* ENTRIES PROVIDED *
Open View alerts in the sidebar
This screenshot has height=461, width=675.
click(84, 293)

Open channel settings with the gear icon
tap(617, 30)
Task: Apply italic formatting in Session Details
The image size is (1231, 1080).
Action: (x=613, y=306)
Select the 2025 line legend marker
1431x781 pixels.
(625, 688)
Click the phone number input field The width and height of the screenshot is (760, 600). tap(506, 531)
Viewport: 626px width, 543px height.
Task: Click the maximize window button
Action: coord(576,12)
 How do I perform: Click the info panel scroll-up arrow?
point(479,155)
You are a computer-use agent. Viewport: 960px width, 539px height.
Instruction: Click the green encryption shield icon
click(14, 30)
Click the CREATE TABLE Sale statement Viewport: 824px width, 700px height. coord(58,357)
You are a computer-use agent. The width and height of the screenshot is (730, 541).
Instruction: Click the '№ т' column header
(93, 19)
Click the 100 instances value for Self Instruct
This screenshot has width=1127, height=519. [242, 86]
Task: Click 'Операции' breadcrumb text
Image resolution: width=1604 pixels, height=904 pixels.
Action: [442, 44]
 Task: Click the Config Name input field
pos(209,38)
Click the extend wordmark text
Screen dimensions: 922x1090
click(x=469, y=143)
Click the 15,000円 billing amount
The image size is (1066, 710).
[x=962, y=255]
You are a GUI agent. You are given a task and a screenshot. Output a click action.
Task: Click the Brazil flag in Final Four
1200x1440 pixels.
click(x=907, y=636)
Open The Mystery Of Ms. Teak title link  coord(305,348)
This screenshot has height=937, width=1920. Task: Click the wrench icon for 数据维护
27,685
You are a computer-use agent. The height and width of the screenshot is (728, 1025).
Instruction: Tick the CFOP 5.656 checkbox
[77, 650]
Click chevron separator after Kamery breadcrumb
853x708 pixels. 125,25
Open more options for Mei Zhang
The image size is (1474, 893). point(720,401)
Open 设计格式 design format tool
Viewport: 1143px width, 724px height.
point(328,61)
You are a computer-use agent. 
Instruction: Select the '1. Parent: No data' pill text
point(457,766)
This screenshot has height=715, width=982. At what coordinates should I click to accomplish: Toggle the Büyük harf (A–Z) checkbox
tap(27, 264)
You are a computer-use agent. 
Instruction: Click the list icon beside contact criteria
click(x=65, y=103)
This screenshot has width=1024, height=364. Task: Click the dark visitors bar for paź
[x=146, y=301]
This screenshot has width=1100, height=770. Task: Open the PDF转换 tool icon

* PROBLEM REQUIREMENTS *
Each line holding the word "computer" must be pulled from the records.

* EXERCISE ANSWER *
You are a computer-use agent. Viewport: 960px width, 539px height.
You are a computer-use agent. The width and height of the screenshot is (730, 541).
You are a computer-use agent. The height and width of the screenshot is (728, 1025).
You are a computer-use agent. 
You are a computer-use agent. 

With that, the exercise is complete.